Les Gabonitudes de Lybek à l’Université : quand la BD devient miroir de société

Le département de Littérature africaine de l’Université Omar Bongo a organisé, le 5 juin 2025, sa traditionnelle Journée de Littaf. L’édition de cette année a mis à l’honneur la bande dessinée francophone à travers l’œuvre engagée de l’auteur gabonais Lybek. Entre réflexions identitaires, citoyenneté et critique sociale, étudiants et intervenants ont exploré les passerelles entre littérature et neuvième art.

Lybek (en chemise africaine) découvrant ses œuvres reprises par les étudiants, le 5 juin 2025. © GabonReview
Le 5 juin 2025, le département de Littérature africaine de l’Université Omar Bongo a tenu sa traditionnelle Journée de Littaf, cette année consacrée au thème : «Littérature et bande dessinée d’Afrique francophone : entre réflexivité et représentation du social à travers l’œuvre de Lybek».

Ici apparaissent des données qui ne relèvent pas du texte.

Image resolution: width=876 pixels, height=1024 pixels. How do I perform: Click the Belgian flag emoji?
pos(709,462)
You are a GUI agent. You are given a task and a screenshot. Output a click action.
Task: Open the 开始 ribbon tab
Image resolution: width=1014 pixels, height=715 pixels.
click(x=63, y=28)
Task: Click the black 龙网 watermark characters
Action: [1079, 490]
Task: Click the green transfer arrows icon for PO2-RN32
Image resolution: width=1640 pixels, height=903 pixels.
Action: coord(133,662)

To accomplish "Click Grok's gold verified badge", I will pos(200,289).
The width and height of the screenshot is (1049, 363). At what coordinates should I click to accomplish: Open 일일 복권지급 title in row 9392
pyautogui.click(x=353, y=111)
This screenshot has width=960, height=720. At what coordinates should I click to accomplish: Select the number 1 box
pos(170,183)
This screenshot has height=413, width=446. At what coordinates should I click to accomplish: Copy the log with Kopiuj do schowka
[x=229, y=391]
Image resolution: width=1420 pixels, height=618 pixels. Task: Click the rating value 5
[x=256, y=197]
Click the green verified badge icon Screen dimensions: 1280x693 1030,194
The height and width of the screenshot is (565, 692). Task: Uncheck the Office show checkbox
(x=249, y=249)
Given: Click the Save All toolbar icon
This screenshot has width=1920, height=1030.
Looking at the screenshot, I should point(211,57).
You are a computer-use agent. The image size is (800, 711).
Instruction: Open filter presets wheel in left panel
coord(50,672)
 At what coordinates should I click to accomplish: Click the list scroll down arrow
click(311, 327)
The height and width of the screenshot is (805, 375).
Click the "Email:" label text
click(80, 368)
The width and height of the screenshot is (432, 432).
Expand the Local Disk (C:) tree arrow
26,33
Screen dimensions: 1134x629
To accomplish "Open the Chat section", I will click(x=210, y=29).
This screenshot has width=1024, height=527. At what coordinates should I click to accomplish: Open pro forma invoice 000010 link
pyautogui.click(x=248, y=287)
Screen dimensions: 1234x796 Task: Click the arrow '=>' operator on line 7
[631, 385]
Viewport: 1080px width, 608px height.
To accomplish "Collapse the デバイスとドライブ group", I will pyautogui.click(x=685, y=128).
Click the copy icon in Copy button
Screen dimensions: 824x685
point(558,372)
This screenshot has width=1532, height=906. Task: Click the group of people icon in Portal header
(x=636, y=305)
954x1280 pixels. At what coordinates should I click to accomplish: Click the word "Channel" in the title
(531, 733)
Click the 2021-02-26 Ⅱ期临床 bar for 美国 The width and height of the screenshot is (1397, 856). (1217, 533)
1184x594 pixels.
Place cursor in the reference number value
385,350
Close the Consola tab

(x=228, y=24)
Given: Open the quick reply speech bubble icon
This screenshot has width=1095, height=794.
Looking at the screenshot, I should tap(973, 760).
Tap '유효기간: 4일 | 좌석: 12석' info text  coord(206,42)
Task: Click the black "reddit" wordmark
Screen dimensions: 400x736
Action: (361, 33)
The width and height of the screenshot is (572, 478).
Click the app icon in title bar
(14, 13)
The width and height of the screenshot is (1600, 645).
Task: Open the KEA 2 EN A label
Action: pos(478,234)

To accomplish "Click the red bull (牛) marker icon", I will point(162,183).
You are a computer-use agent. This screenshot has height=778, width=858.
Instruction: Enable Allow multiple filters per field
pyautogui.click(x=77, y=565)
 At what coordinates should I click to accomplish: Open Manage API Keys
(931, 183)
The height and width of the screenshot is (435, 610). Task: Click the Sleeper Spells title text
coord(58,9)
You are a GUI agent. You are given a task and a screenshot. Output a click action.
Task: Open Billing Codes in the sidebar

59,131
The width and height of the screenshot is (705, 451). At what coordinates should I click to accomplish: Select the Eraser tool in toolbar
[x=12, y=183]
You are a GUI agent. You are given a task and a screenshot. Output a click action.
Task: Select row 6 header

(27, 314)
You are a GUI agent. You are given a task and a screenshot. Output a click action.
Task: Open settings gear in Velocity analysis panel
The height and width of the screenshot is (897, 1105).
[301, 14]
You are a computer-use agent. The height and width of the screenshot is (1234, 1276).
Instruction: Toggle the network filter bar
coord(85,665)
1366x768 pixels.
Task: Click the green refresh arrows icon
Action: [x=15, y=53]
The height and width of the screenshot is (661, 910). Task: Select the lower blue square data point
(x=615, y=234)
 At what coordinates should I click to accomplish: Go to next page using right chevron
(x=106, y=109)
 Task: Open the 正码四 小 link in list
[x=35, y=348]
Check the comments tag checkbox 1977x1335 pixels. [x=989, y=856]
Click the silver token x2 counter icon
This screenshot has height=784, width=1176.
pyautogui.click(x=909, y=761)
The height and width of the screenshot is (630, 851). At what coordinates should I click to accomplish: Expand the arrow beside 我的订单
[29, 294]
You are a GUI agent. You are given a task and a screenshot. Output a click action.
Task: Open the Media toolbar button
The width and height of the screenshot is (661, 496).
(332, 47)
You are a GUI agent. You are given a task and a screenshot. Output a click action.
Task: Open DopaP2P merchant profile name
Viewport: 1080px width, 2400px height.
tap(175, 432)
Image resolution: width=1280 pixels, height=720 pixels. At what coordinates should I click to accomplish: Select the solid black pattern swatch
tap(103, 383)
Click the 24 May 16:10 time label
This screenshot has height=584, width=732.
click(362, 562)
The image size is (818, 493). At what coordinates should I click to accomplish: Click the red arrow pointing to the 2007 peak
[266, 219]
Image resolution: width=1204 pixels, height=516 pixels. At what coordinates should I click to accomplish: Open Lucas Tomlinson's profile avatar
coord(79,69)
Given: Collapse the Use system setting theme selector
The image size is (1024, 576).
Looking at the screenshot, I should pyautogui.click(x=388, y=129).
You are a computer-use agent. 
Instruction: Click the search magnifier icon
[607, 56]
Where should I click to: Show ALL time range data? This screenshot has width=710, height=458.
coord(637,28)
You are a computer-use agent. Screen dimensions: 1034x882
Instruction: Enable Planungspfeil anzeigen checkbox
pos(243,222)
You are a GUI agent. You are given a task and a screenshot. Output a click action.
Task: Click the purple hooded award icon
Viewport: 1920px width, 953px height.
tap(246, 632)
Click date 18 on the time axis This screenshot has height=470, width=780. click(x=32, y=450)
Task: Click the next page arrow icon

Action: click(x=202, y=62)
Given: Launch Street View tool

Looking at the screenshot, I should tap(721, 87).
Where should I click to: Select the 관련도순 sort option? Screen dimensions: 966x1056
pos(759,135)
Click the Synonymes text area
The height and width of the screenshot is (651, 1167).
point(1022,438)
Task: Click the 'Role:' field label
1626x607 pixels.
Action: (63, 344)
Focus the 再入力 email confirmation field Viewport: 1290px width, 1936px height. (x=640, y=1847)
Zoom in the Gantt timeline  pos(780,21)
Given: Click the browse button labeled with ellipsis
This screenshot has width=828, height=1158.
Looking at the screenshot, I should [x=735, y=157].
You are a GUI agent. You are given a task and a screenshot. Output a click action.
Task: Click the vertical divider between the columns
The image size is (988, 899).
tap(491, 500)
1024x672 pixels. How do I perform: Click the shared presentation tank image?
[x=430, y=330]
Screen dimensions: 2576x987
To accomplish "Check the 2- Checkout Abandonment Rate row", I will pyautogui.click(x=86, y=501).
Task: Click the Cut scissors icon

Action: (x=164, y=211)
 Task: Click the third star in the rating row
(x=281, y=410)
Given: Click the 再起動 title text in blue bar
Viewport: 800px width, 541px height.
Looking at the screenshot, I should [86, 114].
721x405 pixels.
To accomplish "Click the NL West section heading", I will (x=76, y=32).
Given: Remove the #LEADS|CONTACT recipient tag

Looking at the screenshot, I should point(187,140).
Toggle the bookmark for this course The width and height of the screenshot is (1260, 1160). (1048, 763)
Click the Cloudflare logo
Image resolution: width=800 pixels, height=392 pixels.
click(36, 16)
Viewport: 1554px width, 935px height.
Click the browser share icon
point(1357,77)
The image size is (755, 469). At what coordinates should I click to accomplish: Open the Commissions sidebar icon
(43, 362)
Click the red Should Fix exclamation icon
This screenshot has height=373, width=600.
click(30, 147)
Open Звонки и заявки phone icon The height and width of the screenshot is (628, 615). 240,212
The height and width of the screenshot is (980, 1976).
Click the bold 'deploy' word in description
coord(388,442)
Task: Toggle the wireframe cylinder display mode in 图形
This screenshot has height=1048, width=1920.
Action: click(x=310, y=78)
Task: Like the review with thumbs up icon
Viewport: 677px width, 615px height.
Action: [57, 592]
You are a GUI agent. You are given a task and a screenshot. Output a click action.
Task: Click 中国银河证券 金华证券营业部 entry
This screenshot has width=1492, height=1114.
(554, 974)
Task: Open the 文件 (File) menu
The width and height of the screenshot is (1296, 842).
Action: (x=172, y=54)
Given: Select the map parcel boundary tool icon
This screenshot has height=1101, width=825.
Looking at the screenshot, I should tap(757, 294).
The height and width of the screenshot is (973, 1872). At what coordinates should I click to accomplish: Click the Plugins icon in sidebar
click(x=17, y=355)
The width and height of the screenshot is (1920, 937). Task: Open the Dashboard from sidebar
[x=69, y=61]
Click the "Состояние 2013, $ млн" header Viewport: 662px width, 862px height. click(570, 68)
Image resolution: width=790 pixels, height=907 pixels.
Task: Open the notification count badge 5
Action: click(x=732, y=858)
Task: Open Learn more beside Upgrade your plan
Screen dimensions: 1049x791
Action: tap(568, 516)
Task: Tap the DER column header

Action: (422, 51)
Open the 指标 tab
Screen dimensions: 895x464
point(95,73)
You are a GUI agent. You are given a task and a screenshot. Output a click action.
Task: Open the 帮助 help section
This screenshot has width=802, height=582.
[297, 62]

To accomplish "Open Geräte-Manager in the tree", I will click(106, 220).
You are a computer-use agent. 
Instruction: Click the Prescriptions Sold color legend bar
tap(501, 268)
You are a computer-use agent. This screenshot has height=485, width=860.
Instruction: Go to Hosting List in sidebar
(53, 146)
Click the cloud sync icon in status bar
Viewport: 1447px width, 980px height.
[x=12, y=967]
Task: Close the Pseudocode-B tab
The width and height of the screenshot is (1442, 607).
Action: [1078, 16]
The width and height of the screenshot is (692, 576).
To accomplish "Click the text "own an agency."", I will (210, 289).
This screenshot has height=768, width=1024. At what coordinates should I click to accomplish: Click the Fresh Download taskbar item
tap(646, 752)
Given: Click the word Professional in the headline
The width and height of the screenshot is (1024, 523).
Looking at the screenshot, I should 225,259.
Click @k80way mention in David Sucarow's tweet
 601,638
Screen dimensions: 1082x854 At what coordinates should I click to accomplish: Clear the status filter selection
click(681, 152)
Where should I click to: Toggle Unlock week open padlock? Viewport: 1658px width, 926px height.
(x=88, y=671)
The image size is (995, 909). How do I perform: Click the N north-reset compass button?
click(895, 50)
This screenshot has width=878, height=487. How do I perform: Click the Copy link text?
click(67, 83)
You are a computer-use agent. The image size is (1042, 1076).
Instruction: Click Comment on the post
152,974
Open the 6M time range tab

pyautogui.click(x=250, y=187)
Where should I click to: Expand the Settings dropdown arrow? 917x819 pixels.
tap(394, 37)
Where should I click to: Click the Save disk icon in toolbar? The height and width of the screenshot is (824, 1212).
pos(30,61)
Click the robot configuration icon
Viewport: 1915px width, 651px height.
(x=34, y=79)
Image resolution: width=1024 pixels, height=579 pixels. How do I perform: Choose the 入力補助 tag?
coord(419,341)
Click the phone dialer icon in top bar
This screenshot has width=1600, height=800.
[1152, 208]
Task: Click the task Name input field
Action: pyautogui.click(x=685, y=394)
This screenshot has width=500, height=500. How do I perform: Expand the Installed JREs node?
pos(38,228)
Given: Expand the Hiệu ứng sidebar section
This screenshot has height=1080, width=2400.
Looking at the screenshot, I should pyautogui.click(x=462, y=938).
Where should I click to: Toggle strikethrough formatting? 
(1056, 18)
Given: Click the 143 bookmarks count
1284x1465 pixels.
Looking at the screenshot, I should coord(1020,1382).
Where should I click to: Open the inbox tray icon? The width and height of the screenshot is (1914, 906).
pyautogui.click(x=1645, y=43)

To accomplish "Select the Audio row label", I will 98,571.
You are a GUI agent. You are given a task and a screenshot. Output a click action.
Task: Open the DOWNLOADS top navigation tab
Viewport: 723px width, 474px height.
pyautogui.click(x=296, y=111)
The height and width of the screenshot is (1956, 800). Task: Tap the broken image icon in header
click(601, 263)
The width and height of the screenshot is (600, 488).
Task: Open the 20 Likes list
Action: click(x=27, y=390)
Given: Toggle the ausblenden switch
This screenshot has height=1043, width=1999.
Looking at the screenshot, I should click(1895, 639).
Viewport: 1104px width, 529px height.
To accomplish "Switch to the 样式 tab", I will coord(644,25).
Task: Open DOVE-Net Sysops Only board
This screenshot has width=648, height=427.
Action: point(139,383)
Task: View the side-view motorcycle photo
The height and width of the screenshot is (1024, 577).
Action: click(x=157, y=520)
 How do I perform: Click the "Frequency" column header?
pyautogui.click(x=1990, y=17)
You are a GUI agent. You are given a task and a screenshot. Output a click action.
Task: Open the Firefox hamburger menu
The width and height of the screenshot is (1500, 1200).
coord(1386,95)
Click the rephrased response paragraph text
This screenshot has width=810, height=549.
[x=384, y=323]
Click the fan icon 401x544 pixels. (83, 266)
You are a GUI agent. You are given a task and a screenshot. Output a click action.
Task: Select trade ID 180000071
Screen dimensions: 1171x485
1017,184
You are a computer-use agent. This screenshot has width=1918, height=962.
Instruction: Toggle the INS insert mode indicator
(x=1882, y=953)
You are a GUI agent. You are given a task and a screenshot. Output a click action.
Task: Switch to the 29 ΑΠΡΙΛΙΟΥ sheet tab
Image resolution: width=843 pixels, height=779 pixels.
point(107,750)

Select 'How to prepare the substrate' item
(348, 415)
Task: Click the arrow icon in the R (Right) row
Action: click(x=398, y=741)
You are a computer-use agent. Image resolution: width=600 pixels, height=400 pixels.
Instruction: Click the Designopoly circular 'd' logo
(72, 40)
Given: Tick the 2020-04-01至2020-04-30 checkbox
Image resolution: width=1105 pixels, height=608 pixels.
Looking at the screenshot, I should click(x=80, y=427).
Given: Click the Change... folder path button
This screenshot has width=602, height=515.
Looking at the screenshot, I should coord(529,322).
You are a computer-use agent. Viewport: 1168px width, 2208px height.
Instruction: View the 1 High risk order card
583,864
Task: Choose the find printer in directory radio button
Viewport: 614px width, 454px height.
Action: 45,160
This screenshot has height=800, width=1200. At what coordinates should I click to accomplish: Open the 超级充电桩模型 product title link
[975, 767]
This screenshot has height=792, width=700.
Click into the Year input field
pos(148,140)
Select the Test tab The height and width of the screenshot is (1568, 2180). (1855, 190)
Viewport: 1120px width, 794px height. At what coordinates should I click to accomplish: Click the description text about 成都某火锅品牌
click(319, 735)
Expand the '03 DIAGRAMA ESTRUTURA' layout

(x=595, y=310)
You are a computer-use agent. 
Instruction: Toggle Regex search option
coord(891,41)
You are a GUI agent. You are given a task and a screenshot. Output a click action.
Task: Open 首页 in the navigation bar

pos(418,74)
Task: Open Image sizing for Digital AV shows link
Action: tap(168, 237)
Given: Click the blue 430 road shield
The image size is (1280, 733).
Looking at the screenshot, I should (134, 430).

L’auteur des Gabonitudes face aux étudiants et aux enseignants et la visite des stades. © GabonReview
Cette initiative s’inscrit dans une dynamique d’ouverture entre la littérature et les autres formes d’art. «C’est une tradition du département qui consiste à associer l’art de manière générale à la littérature. On essaie d’établir ce qu’on appelle l’intermédialité entre la littérature et les autres formes d’art. Donc, nous avions commencé avec le cinéma, nous avons eu la musique et la chanson particulièrement, et là, nous avons la bande dessinée, que nous allons essayer de mettre en l’honneur ici, aujourd’hui, avec l’artiste Lybek», a expliqué le Dr Mounziegou-Mombo, chef du département.
L’évènement a mis en évidence la manière dont la littérature africaine contribue à la réflexion sur l’identité et la citoyenneté. «Aujourd’hui, on parle de la citoyenneté, par exemple, qui sont des éléments vers lesquels on doit ramener la jeunesse. La littérature aussi a eu cette capacité, par le fait du livre, par le fait de la lettre, de redonner à la jeunesse, justement, ces lettres de noblesse. Du point de vue de la citoyenneté, du point de vue du respect des valeurs. Le retour aux valeurs s’inscrit aussi dans l’apprentissage de la littérature», a poursuivi le Dr Mounziegou-Mombo.
La rencontre a été marquée par une analyse approfondie de l’œuvre de Lybek, notamment sa série Gabonitudes. Les étudiants ont présenté leurs lectures critiques, suscitant la reconnaissance de l’artiste. «Ça m’a fait beaucoup de plaisir. Ils ont fait leurs recherches, ils ont apporté leurs analyses. Il y a eu du vrai, il y a eu du bon, mais ça fait plaisir de voir que mon œuvre est décortiquée comme ça par les jeunes scientifiques. Je les ai entendus citer les auteurs occidentaux qui ont réalisé des travaux autour de la bande dessinée», a confié le célèbre dessinateur, auteur de fresques sociales dans le quotidien L’Union. Il espère que ces jeunes chercheurs deviendront demain des références : «qu’ils soient aussi cités, que leurs références soient citées pour les ateliers à venir».
Lybek puise son inspiration dans la réalité quotidienne du Gabon. «Moi je dessine la femme gabonaise parce qu’elle est au centre de la vie d’une famille. C’est la femme qui éduque les enfants, c’est la femme qui fait marcher la maison, c’est elle qui s’occupe de tout. Et donc quand je dessine la femme, c’est pour qu’elle se remette aussi elle-même parfois en question», explique-t-il, avant d’ajouter : «et puis je ne dessine pas des femmes que j’invente. C’est vrai que j’exagère sur les traits, sur les formes, mais c’est du vécu, c’est du vu. Sortez, vous regardez, allez à Mbolo, marchez partout, vous verrez des femmes vêtues comme je les dessine».
À travers ses planches, l’artiste aborde des thèmes variés tels que l’éducation, la santé ou encore les violences sociales. «J’ai l’impression que le Gabon se renouvelle toujours dans ce désordre. A chaque fois, j’ai des planches qui datent de 2010, et lorsque je les regarde, j’ai l’impression que rien n’a évolué, parce que ce sont des planches que je peux rediffuser, mais qui collent toujours à l’actualité», note-t-il avec lucidité. Lybek travaille actuellement à la réalisation du quatrième tome des Gabonitudes et est à la recherche de financements pour concrétiser ce nouveau projet.